Sitting at a restaurant earlier this year, Alexandria White saw black spots float across her left eye. At first, she thought she stared into the light for too long. When the flecks didn’t dissipate, she started worrying.
“It did have me nervous. I like to draw a lot so it was stressful,” the 21-year-old artist for Staten Island told TODAY. “It is kind of weird to think about. We normally don’t think that much about our eyes, we just see.”
White, who said she was diagnosed with type 1 diabetes when she was 2, knows it's especially important for her to be proactive about her health. She monitors her blood sugar, uses insulin pens and visits an eye doctor annually.
In type 1 diabetes, also known as juvenile diabetes, the pancreas stops making insulin and blood sugar increases dramatically. While type 2 diabetes can be reversed with diet and exercise, there is no cure for type 1. The approximately 5% of diabetes patients who have this form of the disease, according to the Centers for Disease Control and Prevention, depend on insulin to maintain their health.
“It is a tricky disease to be sure," White said. "You have to focus and be on top of what you eat and your activity level.”
Eye problems are common in people with diabetes, especially when blood sugar levels get out of control. White said that, as a teen, she often snacked, which caused her blood sugar to be erratic. After years of struggles, she's learned to controlling her blood sugar better.
White understood she was at greater risk for vision problems because she's had diabetes for most of her life. When she started having problems, she sought treatment immediately.
“Once I noticed the specks, I went to the doctor,” she said. “The eyes are pretty fragile.”
White learned she had diabetic retinopathy, a condition where blood vessels in the eye become abnormal and “break easily and cause bleeding in the eyes,” said Dr. Gennady Landa, retina surgeon at New York Eye and Ear Infirmary of Mount Sinai. It's the most common cause of blindness in people with diabetes, according to the National Institute of Diabetes and Digestive and Kidney Diseases.
“When you have diabetic retinopathy in young patients like Alexandria, it is very aggressive,” he told TODAY. "She had a lot of abnormal blood vessels growing in her retina."
The bleeding and broken vessels caused scar tissue to develop in White's eyes, which were pulling her retina off center.
“My vision in my left eye had started getting weird, blurry and wobbly,” she said.
As White worried about potentially losing her sight, she tried using her art skills to focus on the positive. She attempted to draw the spots she was seeing in her eyes, but the broken blood vessels moved so much it felt impossible to truly capture them. Soon, she could barely see and had to give up things she loves like reading, playing video games, watching movies and drawing.
“She lost the ability to draw,” Landa said. “It was very difficult emotionally to deal with.”
Landa recommended surgery on her left eye to help improve her vision. In July, he removed the scar tissue, flattened her retina and removed a cataract. While that helped the left eye, Landa noticed that her right eye also displayed symptoms of diabetic retinopathy.
“I saw that the scar tissue was beginning to pull the retina and cause the same aggravated picture as in the left eye,” he said.
In September, White had another surgery, on her right eye.
“The surgery was very complicated, as well,” Landa said, adding that the outcome made it worth it.
“It’s always rewarding to me as a surgeon to have patients like Alexandria," he said. “We were very emotionally touched that, after the surgery, she was getting better and drawing."
White said she hopes her story will remind people how important it is to visit an eye doctor when something feels off, even if the symptoms seem minor.
“Just don’t take your vision for granted; it is something we kind of wake up in the morning and it is just there," she said. "Your perception of the world can be completely changed and taken from you.”

# Required work:
#1 In the article about White's diabetic retinopathy, rewrite the part that opens with the words containing "Eye problems are" and closes with "sought treatment immediately.", changing "vision problems" to "sight problems".
#2 Tell whether each statement agrees with the article about White's diabetic retinopathy, answering yes or no and quoting the words that decide it: (a) White was diagnosed with type 1 diabetes at age 2. (b) White's right eye was operated on in July. (c) Type 1 diabetes can be reversed with diet and exercise.

# Material shown:
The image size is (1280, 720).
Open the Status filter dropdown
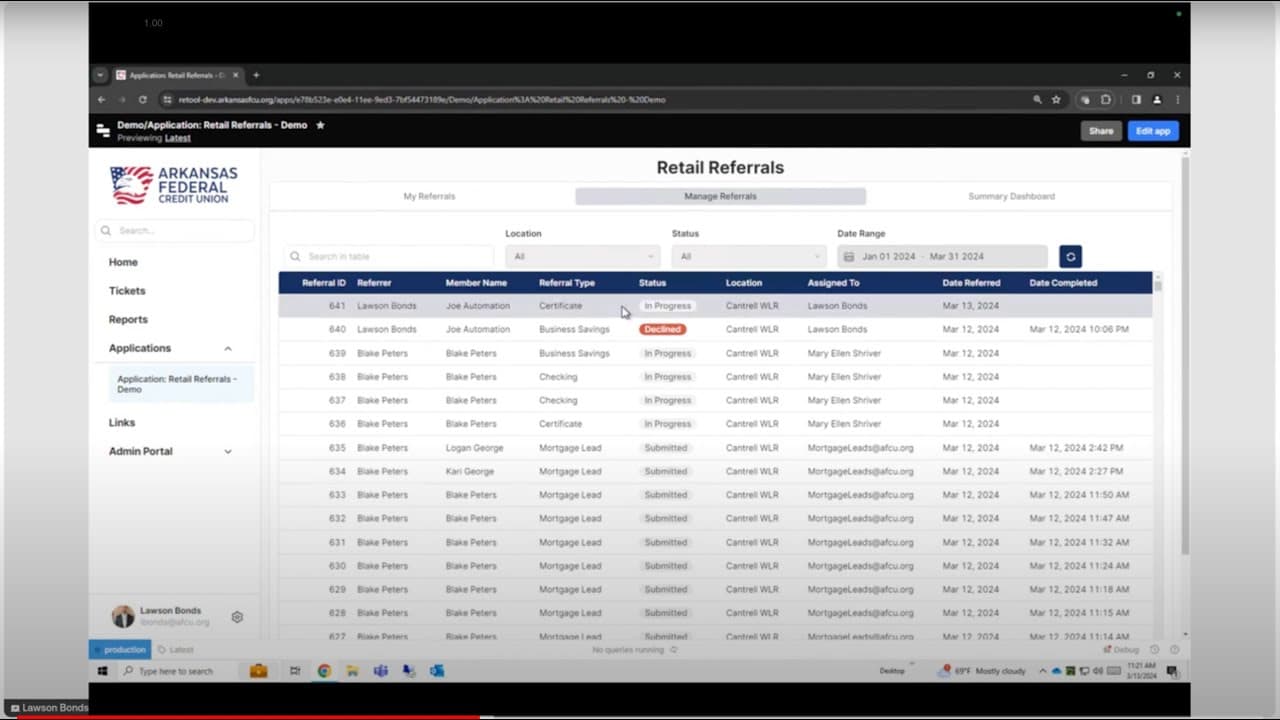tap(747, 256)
==
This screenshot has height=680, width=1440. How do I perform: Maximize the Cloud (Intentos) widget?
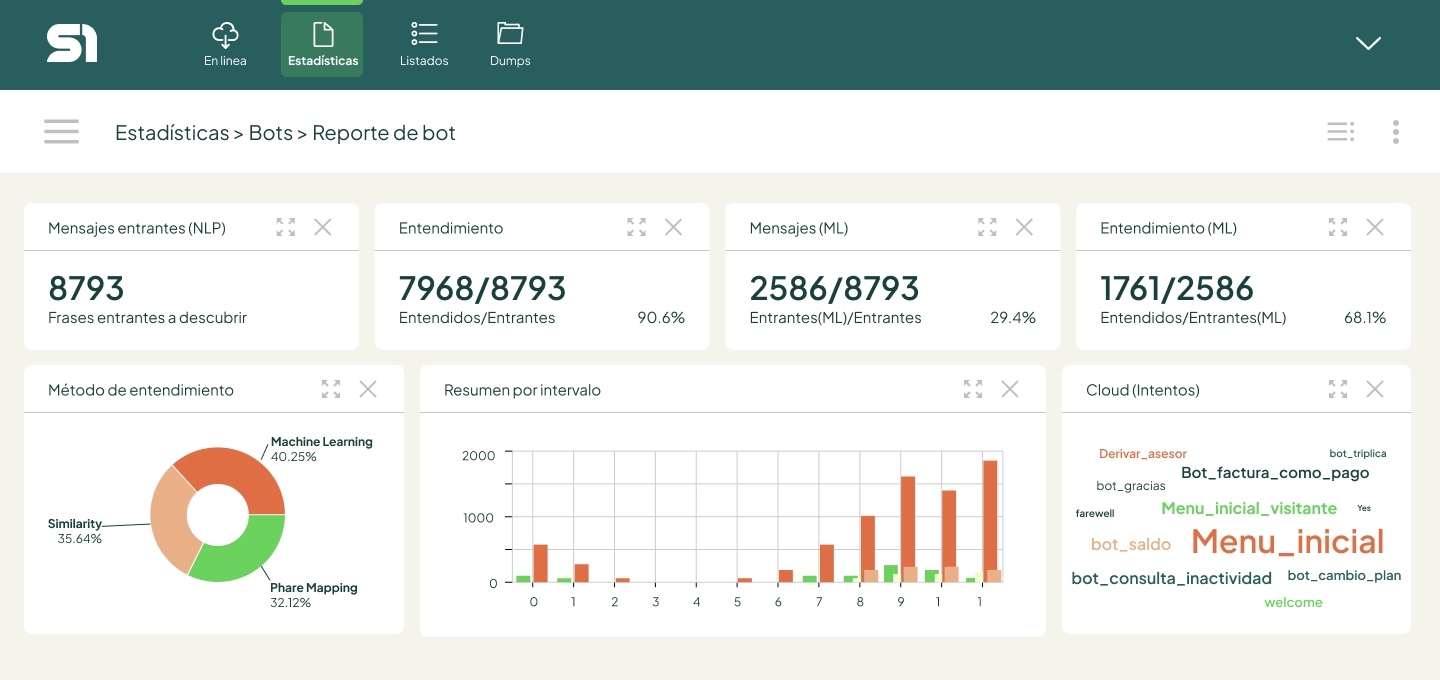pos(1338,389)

# Solution list:
#1
Eye problems are common in people with diabetes, especially when blood sugar levels get out of control. White said that, as a teen, she often snacked, which caused her blood sugar to be erratic. After years of struggles, she's learned to controlling her blood sugar better.
White understood she was at greater risk for sight problems because she's had diabetes for most of her life. When she started having problems, she sought treatment immediately.

#2
(a) Yes: "diagnosed with type 1 diabetes when she was 2"
(b) No: "In September, White had another surgery, on her right eye."
(c) No: "there is no cure for type 1"